Its paint had faded to the color of old storm clouds. The garden had gone wild, hydrangeas browned and collapsing against the fence. One shutter hung crooked beside a second-floor window. The porch steps were dark with rain. Yet three windows on the first floor glowed faintly, catching the gray afternoon light in a way that made the house seem occupied.


Waiting.


Mara hated that thought.


She pulled Mae’s key from the envelope and crossed the yard.


The front door stuck before giving way with a groan.


Inside, the air smelled of dust, salt, and closed rooms. Sheets covered the lobby furniture. The old reception desk stood to the right, its bell still placed precisely in the center, as if Mae might come around the corner wiping her hands on an apron and scolding Mara for arriving too thin.


Mara did not call out.


There was no one to answer.


She moved through the lobby slowly. Her boots clicked against the wood floor. On the wall, faded photographs of guests lined the staircase: honeymooners, fishermen, families holding sunburned children. Near the bottom hung one photograph Mara had forgotten existed.


She and Lila on the porch steps.


Mara, nineteen, trying to look serious.


Lila, sixteen, laughing at something outside the frame.


Between them stood Finn Calder, one arm slung behind Mara on the step, not touching her but close enough that anyone looking would know he wanted to.


Mara reached for the frame before she knew she was moving.


Her reflection appeared in the glass over their younger faces.


A floorboard creaked above her.


Mara froze.


The sound came again.


Not the settling of an old house.


A footstep.


She set the photograph down with careful silence and reached into her bag for her phone. No service. Of course. The Blue Heron had always considered cell reception a personal insult.


“Hello?” she called.


Her voice traveled up the staircase and returned thinner.


Another creak.


Second floor.


Mara moved to the reception desk and picked up the only weapon available: a brass candlestick shaped like a heron. Aunt Mae had once used it to threaten a raccoon. Mara hoped its powers remained.


She climbed the stairs.


The second-floor hallway was colder. Doors lined both sides, their brass numbers dulled by age. Room Four. Room Five. Room Six.


At the end of the hall stood Room Seven.


Its blue door was closed.


The floorboards outside it were wet.


Mara stopped.


Water gathered in a small shining trail along the wood, as if someone had walked there from the sea.
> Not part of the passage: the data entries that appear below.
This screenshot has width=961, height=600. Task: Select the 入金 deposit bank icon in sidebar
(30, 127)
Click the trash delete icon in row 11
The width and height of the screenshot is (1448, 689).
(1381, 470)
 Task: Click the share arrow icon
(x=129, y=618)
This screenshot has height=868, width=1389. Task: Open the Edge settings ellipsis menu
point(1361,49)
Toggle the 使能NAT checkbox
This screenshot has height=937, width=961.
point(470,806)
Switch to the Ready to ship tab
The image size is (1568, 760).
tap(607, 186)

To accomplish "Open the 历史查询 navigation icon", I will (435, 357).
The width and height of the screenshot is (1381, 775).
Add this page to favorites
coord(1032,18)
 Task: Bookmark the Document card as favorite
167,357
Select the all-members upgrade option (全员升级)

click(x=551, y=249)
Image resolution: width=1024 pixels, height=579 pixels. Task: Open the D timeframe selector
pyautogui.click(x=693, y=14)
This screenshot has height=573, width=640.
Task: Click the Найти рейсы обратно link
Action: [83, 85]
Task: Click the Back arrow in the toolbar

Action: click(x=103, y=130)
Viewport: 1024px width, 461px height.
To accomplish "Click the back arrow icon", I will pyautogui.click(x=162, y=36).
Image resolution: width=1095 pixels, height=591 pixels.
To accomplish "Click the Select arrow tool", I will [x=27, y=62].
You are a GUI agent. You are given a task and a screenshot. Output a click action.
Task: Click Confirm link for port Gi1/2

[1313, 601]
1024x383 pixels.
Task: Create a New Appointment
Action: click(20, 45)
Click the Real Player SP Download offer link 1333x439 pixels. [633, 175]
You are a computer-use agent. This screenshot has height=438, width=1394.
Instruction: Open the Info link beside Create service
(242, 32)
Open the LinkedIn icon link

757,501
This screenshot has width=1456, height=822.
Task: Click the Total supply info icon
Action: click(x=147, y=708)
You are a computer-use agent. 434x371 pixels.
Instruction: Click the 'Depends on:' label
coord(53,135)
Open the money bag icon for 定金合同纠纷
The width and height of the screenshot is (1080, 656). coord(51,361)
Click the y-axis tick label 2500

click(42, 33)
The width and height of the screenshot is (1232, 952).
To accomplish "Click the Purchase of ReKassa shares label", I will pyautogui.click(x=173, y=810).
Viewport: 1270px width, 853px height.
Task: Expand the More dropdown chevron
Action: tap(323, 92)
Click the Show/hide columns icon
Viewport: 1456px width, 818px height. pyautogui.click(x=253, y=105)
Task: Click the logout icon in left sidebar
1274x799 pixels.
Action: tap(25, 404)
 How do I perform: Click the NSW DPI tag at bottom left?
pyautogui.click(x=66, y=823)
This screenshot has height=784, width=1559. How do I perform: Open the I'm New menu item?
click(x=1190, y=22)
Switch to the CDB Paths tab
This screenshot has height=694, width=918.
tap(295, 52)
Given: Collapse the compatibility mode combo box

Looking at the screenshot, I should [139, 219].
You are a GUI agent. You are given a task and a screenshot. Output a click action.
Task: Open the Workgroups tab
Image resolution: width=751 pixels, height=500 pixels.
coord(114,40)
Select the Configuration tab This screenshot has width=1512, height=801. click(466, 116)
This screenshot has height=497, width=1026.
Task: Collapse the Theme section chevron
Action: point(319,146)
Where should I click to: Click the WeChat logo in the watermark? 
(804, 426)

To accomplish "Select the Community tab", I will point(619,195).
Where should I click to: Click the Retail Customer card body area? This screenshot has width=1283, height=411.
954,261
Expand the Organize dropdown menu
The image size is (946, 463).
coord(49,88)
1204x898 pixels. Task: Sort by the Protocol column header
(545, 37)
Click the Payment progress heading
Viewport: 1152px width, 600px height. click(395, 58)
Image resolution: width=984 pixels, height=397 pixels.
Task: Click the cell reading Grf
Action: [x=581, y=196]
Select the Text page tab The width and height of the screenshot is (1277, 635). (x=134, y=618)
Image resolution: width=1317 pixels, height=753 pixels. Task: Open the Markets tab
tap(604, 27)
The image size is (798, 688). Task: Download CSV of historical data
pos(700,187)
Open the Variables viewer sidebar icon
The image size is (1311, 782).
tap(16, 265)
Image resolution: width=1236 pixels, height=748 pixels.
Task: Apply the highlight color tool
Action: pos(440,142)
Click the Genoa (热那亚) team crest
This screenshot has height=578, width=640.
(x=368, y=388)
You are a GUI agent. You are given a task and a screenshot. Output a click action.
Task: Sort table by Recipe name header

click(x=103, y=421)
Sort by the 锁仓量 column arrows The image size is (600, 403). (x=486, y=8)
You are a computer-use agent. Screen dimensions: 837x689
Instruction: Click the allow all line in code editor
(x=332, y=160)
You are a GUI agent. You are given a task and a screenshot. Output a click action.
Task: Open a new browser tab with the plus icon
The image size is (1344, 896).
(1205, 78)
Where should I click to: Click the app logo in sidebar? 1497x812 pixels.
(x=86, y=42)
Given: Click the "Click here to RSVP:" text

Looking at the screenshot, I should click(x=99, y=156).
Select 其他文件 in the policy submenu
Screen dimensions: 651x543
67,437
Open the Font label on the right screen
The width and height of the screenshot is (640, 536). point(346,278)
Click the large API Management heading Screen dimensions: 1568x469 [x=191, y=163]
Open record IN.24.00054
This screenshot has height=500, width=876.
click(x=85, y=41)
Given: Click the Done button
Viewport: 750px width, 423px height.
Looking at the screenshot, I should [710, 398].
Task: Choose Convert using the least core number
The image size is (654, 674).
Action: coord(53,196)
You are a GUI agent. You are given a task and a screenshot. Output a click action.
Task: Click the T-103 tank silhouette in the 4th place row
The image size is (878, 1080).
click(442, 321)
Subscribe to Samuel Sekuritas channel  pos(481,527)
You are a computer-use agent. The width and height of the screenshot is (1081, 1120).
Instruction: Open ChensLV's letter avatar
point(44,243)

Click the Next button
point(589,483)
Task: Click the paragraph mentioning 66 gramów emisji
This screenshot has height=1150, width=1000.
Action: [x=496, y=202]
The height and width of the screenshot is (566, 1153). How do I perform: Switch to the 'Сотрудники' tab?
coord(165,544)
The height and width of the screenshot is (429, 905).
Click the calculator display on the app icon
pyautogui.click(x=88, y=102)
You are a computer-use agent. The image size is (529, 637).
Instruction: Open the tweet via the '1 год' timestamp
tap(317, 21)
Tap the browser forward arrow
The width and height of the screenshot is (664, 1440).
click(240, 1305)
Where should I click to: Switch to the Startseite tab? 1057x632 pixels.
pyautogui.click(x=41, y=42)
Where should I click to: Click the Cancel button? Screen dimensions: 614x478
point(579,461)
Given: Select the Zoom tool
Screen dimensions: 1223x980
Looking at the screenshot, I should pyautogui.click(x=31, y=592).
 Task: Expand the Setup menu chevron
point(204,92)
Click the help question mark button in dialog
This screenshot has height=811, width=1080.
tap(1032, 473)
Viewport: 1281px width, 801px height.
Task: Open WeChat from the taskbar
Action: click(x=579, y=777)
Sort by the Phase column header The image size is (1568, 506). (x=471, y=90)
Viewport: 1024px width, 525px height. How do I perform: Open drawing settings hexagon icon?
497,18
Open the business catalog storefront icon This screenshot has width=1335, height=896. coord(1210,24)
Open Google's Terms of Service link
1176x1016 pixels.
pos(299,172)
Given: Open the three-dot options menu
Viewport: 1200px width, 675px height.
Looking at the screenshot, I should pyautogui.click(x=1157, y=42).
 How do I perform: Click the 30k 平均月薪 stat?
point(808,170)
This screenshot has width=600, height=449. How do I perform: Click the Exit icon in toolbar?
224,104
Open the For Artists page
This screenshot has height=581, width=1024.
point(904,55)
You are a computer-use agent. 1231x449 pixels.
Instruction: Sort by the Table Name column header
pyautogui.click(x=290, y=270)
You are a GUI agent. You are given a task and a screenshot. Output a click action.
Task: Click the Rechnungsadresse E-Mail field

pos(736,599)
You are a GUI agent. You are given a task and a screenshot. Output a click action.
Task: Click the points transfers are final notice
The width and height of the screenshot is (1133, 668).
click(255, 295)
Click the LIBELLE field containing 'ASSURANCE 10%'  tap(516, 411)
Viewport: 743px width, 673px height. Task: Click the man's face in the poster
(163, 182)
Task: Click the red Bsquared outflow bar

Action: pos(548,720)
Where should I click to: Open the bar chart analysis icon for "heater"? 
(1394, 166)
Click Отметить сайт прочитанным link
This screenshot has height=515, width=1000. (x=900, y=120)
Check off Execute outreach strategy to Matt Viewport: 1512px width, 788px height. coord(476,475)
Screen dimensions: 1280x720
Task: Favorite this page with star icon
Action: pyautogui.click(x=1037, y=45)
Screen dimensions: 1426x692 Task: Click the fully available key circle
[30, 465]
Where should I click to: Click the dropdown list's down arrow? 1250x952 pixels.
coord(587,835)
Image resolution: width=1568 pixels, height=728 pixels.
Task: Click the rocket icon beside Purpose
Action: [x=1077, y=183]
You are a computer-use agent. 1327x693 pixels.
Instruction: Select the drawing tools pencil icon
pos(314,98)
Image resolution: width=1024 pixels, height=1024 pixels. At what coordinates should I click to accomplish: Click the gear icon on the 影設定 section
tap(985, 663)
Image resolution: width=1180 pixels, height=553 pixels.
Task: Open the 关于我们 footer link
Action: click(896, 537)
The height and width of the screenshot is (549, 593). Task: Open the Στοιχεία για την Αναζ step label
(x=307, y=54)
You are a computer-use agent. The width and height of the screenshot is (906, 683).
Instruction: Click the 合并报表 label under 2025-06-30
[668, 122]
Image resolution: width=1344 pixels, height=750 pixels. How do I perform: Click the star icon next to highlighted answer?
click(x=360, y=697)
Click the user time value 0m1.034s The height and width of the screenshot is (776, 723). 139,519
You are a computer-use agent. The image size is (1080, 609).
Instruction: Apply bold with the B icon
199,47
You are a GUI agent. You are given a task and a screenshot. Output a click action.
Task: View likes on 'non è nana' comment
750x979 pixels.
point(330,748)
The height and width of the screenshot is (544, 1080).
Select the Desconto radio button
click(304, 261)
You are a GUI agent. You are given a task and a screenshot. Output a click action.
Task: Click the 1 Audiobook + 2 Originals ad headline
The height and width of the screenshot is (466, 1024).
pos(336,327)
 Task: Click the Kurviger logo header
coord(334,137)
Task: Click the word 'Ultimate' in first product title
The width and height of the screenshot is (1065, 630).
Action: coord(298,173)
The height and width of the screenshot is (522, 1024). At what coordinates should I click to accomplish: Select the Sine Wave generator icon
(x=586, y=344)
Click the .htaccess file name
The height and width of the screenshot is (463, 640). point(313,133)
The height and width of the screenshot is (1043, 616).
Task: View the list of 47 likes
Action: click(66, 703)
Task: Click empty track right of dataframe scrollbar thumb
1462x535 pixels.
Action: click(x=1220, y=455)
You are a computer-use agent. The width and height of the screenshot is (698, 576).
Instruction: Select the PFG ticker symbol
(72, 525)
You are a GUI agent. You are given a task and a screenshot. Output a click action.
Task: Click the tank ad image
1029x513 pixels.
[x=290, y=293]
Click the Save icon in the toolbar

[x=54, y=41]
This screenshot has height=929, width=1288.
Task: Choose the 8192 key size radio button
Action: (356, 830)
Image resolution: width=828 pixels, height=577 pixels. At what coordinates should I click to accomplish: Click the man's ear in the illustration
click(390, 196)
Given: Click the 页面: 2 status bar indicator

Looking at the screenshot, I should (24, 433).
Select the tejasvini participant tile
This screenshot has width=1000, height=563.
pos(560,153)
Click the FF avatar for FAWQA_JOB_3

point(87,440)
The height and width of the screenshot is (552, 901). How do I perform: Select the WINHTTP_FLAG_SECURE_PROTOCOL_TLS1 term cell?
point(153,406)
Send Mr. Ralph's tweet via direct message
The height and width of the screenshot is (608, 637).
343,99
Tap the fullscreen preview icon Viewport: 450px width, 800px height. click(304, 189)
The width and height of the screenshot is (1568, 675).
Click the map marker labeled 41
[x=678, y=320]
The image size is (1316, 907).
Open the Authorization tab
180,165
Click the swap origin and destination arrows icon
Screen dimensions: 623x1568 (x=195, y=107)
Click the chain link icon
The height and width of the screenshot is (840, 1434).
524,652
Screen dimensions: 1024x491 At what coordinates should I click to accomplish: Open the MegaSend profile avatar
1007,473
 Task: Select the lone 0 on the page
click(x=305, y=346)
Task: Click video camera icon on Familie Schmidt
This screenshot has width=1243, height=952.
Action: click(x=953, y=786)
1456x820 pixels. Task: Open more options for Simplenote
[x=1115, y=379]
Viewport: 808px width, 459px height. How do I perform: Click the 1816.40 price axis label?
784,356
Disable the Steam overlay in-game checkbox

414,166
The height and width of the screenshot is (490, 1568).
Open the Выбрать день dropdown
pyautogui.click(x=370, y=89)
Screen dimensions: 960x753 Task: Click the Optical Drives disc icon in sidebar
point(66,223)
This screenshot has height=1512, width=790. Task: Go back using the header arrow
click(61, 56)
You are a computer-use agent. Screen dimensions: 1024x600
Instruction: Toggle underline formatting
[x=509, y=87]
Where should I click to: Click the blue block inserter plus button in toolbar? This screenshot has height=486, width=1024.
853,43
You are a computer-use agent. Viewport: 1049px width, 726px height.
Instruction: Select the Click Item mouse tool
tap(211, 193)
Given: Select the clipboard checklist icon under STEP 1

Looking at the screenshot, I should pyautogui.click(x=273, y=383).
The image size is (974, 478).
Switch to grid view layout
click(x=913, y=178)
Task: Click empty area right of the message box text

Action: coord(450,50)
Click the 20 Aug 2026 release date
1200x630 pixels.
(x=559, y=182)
The brass candlestick felt slippery in her hand.


Before she could decide whether to run, the door at the far end of the hall opened.


A man stepped out of Room Seven.


For one suspended second, Mara did not understand what she was seeing.


He was taller than the boy in the photograph, broader through the shoulders, his dark hair damp from rain. He wore a work jacket, faded jeans, and boots that had tracked seawater across the floor. There was a scar near his left eyebrow she did not remember. But his eyes were the same impossible blue-gray as the harbor before a storm.


Finn Calder looked at her, and everything Mara had spent ten years burying rose like the tide.


“Mara,” he said quietly.


Her grip tightened around the candlestick.


Of all the ghosts the Blue Heron could have kept for her, it had chosen the one that was still breathing.